(Set exercise)
Can you repeat word for word the lines of the listing below, starting with the line that contains "The image size is (1130, 706)." and going on through the line that contains "Action: [38, 39]"?

⁂

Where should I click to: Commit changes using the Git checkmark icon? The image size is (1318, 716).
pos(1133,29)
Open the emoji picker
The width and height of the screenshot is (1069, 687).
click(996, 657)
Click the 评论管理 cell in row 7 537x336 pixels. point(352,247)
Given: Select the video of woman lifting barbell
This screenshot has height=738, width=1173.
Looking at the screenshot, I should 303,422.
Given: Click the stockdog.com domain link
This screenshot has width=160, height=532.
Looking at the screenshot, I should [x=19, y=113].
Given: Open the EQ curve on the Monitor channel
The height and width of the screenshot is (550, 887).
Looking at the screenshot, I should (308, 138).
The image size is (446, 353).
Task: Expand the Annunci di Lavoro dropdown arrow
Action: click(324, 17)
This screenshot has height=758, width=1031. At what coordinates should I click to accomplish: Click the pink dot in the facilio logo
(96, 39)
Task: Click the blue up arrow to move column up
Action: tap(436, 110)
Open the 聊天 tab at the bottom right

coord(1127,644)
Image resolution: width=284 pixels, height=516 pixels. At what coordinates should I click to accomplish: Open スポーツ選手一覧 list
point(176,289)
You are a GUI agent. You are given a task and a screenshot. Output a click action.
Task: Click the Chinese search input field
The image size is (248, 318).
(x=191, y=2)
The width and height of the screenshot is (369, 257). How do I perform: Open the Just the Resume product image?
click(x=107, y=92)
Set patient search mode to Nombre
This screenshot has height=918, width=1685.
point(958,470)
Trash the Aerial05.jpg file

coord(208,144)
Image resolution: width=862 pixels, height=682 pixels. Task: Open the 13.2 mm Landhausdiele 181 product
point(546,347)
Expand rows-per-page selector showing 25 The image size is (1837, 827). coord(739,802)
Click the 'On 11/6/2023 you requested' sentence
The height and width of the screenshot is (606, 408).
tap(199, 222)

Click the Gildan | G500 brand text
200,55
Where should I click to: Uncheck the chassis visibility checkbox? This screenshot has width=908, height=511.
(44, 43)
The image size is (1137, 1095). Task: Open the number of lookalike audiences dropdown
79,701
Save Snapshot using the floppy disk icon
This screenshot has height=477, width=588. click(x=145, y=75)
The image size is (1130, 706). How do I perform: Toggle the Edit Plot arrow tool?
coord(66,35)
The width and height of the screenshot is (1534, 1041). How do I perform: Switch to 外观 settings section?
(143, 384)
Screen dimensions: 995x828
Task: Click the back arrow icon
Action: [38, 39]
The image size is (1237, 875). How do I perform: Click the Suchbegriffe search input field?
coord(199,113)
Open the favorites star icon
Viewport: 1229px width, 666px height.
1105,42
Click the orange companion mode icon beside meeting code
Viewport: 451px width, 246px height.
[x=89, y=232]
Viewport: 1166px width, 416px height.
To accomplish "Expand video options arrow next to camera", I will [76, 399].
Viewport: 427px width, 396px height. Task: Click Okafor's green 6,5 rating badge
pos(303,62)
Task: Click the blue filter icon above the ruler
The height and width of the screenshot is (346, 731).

⁂

(Correct response)
The image size is (1130, 706). How do I perform: Toggle the Edit Plot arrow tool?
coord(66,35)
The width and height of the screenshot is (1534, 1041). How do I perform: Switch to 外观 settings section?
(143, 384)
Screen dimensions: 995x828
Task: Click the back arrow icon
Action: [38, 39]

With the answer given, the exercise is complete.